Noch 2012 sah die Gemütslage bei der Rontaler Gemeinde anders aus. Grund dafür war die Halbierung der Firmengewinnsteuern im Kanton Luzern auf den schweizweit tiefsten Stand. Schumacher sagt, dies habe der Gemeinde Root extrem weh getan. «Schon 2012 war der Anteil an juristischen Personen hoch. Wir hatten grosse Unternehmen wie die Perlen Papier. Infolge der Reform gingen die Steuereinnahmen stark zurück.» Durch den Zuzug neuer Firmen in den letzten Jahren seien diese Bauchschmerzen aber verflogen:

«Die Steuereinnahmen von Unternehmen sind nun wieder auf dem Niveau, das wir bereits vor dem Jahr 2012 hatten. Die Reform hat sich letztlich positiv auf uns ausgewirkt.»

Auf das Jahr 2019 ging Root mit dem Steuerfuss von 1,95 auf 1,8 Einheiten herunter. Durch die Annahme der Aufgaben- und Finanzreform 18 sinkt der Steuerfuss ab 2020 nochmals um 0,1 Einheiten. Zum Vergleich: Vor der Jahrtausendwende lag dieser noch bei über 2,0 Einheiten. Setzt sich dieser Trend fort? «Wenn sich Firmen niederlassen und dadurch Mehreinnahmen generiert werden, soll dies auch Auswirkungen auf die Steuern haben», sagt Schumacher. «Zuerst müssen wir aber die Veranlagungen der Firmen anschauen. Wenn es unsere Finanzen zulassen, dann ist eine weitere Steuersenkung denkbar.»
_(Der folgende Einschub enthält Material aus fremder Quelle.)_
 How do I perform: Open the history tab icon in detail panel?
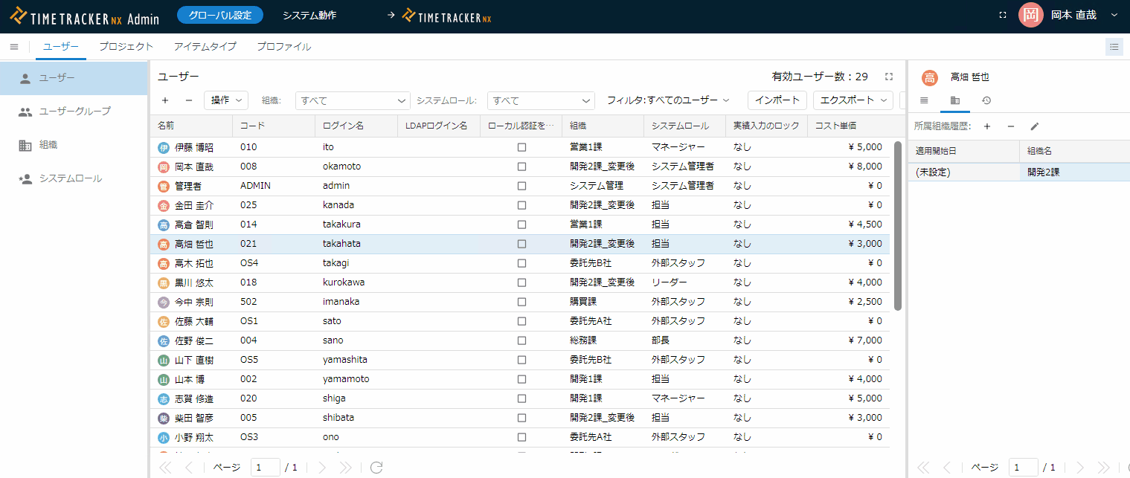(986, 100)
Das Rontal ist eine führende Wirtschaftsregion

Gemäss Andreas Zettel wirke sich das Wachstum der Gemeinde Root auf das ganze Rontal aus. «Die anderen Gemeinden profitieren ebenfalls, da sich viele Arbeitnehmende in der Region niederlassen.» Das Rontal sei wirtschaftlich dynamisch und zu einer führenden Wirtschaftsregion der Zentralschweiz geworden, sagt Zettel. Für die Zukunft sieht er noch viele potenzielle Entwicklungsflächen: «Dabei nimmt das Zusammenspiel zwischen den Rontaler Gemeinden Root, Ebikon, Buchrain und Dierikon eine wichtige Rolle ein. Wichtig wird sein, die heute gute Verkehrslage zu bewahren und die Verkehrsinfrastruktur clever weiterzuentwickeln.»

Dass sich das Rontal weiter entfalten wird, zeigt sich im D4. Die Liegenschaftsbesitzerin Suva vermeldet, dass im Square One noch 5600 Quadratmeter freie Büromietflächen vorhanden sind. Und auch das D4 Business Village könnte wachsen: Die Suva besitzt weitere Bauzonen, die an das bestehende Areal anschliessen. Auf Anfrage teilt die Suva mit, dass voraussichtlich für 2020 ein Studienauftrag für einen Teil dieser Flächen geplant ist.